Home

Rechtbank Zeeland-West-Brabant, 03-04-2015, ECLI:NL:RBZWB:2015:2161, AWB - 14 _ 2875

Rechtbank Zeeland-West-Brabant, 03-04-2015, ECLI:NL:RBZWB:2015:2161, AWB - 14 _ 2875

Gegevens

Instantie
Rechtbank Zeeland-West-Brabant
Datum uitspraak
3 april 2015
Datum publicatie
4 mei 2015
ECLI
ECLI:NL:RBZWB:2015:2161
Zaaknummer
AWB - 14 _ 2875

Inhoudsindicatie

Leges; aanvraag omgevingsvergunning voor de bouw van een vleesvarkensstal.

Belanghebbende beschikt niet over een aannemingssom of een voldoende onderbouwde reële raming van de bouwkosten. Derhalve mocht de heffingsambtenaar de bouwkosten berekenen aan de hand van de ROEB-lijst. De enkele omstandigheid dat de werkelijke bouwkosten mogelijk lager zijn dan de bouwkosten volgens de ROEB-lijst, leidt niet tot de conclusie dat sprake is van een onredelijke of willekeurige heffing.

Uitspraak

Belastingrecht, enkelvoudige kamer

Locatie: Breda

Zaaknummer AWB 14/2875

uitspraak van 3 april 2015

Uitspraak als bedoeld in afdeling 8.2.6 van de Algemene wet bestuursrecht (Awb) in het geding tussen

[belanghebbende] , wonende te [woonplaats],

belanghebbende,

en

de heffingsambtenaar van de gemeente Oosterhout,

de heffingsambtenaar.

1 Ontstaan en loop van het geding

1.1.

De heffingsambtenaar heeft aan belanghebbende met dagtekening 23 september 2013 een bedrag aan bouwleges (hierna: de leges) in rekening gebracht van € 17.880 (notanummer [notanummer]).

1.2.

Bij uitspraak op bezwaar van 28 maart 2014 heeft de heffingsambtenaar de leges gehandhaafd.

1.3.

Belanghebbende heeft daartegen bij brief van 6 mei 2014, ontvangen bij de rechtbank op 7 mei 2014, beroep ingesteld. Ter zake van dit beroep heeft de griffier van belanghebbende een griffierecht geheven van € 45.

1.4.

De heffingsambtenaar heeft een verweerschrift ingediend.

1.5.

Belanghebbende heeft vóór de zitting nadere stukken ingediend. Deze stukken zijn in afschrift verstrekt aan de heffingsambtenaar.

1.6.

Het onderzoek ter zitting heeft plaatsgevonden op 30 oktober 2014 te Breda.

Aldaar zijn verschenen en gehoord, belanghebbende, vergezeld van zijn gemachtigde [gemachtigde], verbonden aan [kantoornaam gemachtigde] te ‘s-Hertogenbosch, en namens de heffingsambtenaar, [verweerder]. Van hetgeen ter zitting is verhandeld is een proces-verbaal opgemaakt, waarvan een afschrift op 6 november 2014 aan partijen is verzonden. Na beide partijen te hebben gehoord, heeft de rechtbank het onderzoek ter zitting geschorst en belanghebbende in de gelegenheid gesteld om nadere informatie te verstrekken.
======
▶ **Wat gevraagd wordt**
A - Beantwoord de volgende vragen over de uitspraak over de bouwleges.
(i) Welk bedrag aan bouwleges bracht de heffingsambtenaar in rekening?
(ii) Aan de hand van welke lijst mocht de heffingsambtenaar de bouwkosten berekenen?
(iii) Op welke datum vond het onderzoek ter zitting plaats?
B - Zet de uitspraak over de bouwleges voort, aansluitend op de laatste zin.
De records zijn afkomstig uit een andere bron.
======
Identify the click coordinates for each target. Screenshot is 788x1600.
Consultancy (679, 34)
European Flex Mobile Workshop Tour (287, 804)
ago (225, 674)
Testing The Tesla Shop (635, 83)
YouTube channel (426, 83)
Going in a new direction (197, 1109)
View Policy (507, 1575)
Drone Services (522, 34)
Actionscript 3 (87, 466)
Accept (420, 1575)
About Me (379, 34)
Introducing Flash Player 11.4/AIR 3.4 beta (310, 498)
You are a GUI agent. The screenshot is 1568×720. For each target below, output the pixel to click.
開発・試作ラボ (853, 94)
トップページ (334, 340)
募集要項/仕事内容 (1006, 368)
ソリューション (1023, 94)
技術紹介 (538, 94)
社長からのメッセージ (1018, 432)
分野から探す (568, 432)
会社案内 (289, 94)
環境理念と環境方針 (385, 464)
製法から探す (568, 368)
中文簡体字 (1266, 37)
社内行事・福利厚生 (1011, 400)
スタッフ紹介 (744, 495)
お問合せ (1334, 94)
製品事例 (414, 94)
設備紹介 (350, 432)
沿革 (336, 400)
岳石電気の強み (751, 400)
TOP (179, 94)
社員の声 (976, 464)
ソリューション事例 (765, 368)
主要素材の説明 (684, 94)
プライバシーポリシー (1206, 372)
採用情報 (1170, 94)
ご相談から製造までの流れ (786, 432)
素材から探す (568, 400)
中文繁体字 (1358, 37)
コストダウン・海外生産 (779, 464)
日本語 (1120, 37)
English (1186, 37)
======
▶ **Definitieve antwoorden**
A -
(i) € 17.880
(ii) De ROEB-lijst
(iii) 30 oktober 2014

B -
1.7.

Belanghebbende heeft bij brief van 7 november 2014 nadere inlichtingen verstrekt. De heffingsambtenaar heeft hierop bij brief 6 december 2014 gereageerd. Voornoemde stukken zijn telkens in afschrift verstrekt aan de wederpartij.

1.8.

Vervolgens hebben partijen schriftelijk aangegeven dat zij geen behoefte hebben aan een nadere mondelinge behandeling. De rechtbank heeft bij brief van 13 januari 2015 het onderzoek gesloten en een schriftelijke uitspraak aangekondigd.

2 Feiten

Op grond van de stukken van het geding en het verhandelde ter zitting staat het volgende vast:

2.1.

Belanghebbende heeft een aanvraag omgevingsvergunning ingediend voor het bouwen van een vleesvarkensstal. Belanghebbende heeft daarin de bouwkosten geraamd op € 600.000. De heffingsambtenaar heeft de opgegeven bouwkosten op basis van de door het Regionaal Overleg Eindhoven Bouwtoezicht opgestelde lijst (de ROEB-lijst) berekend op € 894.000. Aan belanghebbende is daarom een bedrag van € 17.880 aan leges in rekening gebracht. Het daartegen ingediende bezwaar is door de heffingsambtenaar afgewezen.

2.2.

Artikel 2 van de “Verordening op de heffing en invordering van leges Oosterhout 2013” (hierna: de verordening) bepaalt:

“Onder de naam ‘leges’ worden rechten geheven voor:

a. het genot van door of vanwege het gemeentebestuur verstrekte diensten;

b. het verrichten van handelingen ten behoeve van een aanvraag van een Nederlandse identiteitskaart als bedoeld in artikel 2, tweede lid, van de Paspoortwet;

een en ander zoals genoemd in deze verordening en de daarbij behorende tarieventabel.”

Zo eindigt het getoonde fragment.